Ce ne sont pas des cultures à part, des cultures fermées sur elles-mêmes. Elles sont présentes dans notre culture nationale tout comme elles sont présentes dans les cultures du monde, où elles rencontrent d’ailleurs, me semble-t-il, un écho de plus en plus grand. Je pense, en disant cela, aux arts vivants, à la musique, à la danse – nous ferons, bien sûr, la part belle à toutes ces expressions tout au long de l’année 2011 – mais aussi à la littérature. L’une des grandes figures de la littérature des Outre-mer est incontestablement Aimé Césaire. Son oeuvre est universelle, ainsi que le prouve sa présence aux côtés de Neruda et de Tagore parmi les trois grands poètes du XXe siècle que l’Unesco a décidé de célébrer dans le monde entier, entre 2011 et 2014.

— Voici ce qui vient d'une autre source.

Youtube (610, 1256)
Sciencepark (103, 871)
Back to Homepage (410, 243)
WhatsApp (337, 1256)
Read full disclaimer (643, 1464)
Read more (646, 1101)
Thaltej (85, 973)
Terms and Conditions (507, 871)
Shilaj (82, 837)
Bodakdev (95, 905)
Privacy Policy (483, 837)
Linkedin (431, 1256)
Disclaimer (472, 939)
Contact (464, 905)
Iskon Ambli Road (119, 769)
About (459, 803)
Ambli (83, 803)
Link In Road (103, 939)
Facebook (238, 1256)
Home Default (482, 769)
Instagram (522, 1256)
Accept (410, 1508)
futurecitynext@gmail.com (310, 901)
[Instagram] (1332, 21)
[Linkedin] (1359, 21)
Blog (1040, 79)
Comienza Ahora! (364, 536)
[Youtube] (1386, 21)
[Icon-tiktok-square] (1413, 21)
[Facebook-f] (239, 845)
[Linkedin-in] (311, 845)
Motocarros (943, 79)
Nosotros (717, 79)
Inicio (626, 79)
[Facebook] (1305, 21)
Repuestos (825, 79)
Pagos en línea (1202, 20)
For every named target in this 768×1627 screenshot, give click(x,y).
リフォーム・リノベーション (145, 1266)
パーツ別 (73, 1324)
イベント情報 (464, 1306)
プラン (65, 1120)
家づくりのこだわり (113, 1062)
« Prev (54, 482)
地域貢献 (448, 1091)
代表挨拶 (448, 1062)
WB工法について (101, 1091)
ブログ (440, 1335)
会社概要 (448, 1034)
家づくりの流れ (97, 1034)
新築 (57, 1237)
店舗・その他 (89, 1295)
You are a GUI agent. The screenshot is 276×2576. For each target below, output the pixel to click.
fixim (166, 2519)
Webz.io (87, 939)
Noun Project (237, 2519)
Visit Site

Quel genre de manifestations allez-vous proposer tout au long de cette année 2011 ?
Depuis plusieurs mois, nous travaillons à susciter des partenariats ou à labelliser des coopérations et initiatives préexistantes, avec l’ensemble des acteurs institutionnels de notre pays, avec le monde associatif, les artistes, le monde économique et social, les organismes internationaux. Et partout en France et dans les Outre-mer, nous allons proposer des expositions, des concerts, des spectacles de théâtre ou de danse… Sans doute est-il encore un peu tôt pour décrire avec précision ce que nous allons proposer, mais nous veillerons, par la variété et la multiplicité des événements et par le calendrier retenu, à ce que soient concernés l’ensemble du territoire métropolitain et la totalité des départements et territoires d’Outre-mer. Nous veillerons également à ce que se développent aussi les échanges entre territoires ultra-marins aussi bien que ceux entre les territoires ultra-marins et les pays voisins.

Les Outre-mer, pendant une année, sous le feu des projecteurs, et puis après, on oublie ? On passe à autre chose ?
Non, il ne s’agit pas de faire une série passagère de manifestations exceptionnelles et puis ensuite de passer à autre chose ! L’Outre-mer n’est pas l’invité étranger… Ce dont il s’agit, au contraire, c’est que les événements et manifestations réalisés, suscitent des prolongements au delà de 2011 et qu’ils soient l’occasion de redynamiser ou de créer durablement des liens entre les hommes et les territoires. Nous allons nous efforcer d’inscrire la présence de l’Outre-mer dans le plus possible de manifestations pérennes, avec des prolongements au-delà de 2011 : Salon du livre, Fête de la musique, Printemps des poètes, Nuit des musées, etc.

Propos recueillis par Jacques Bordet.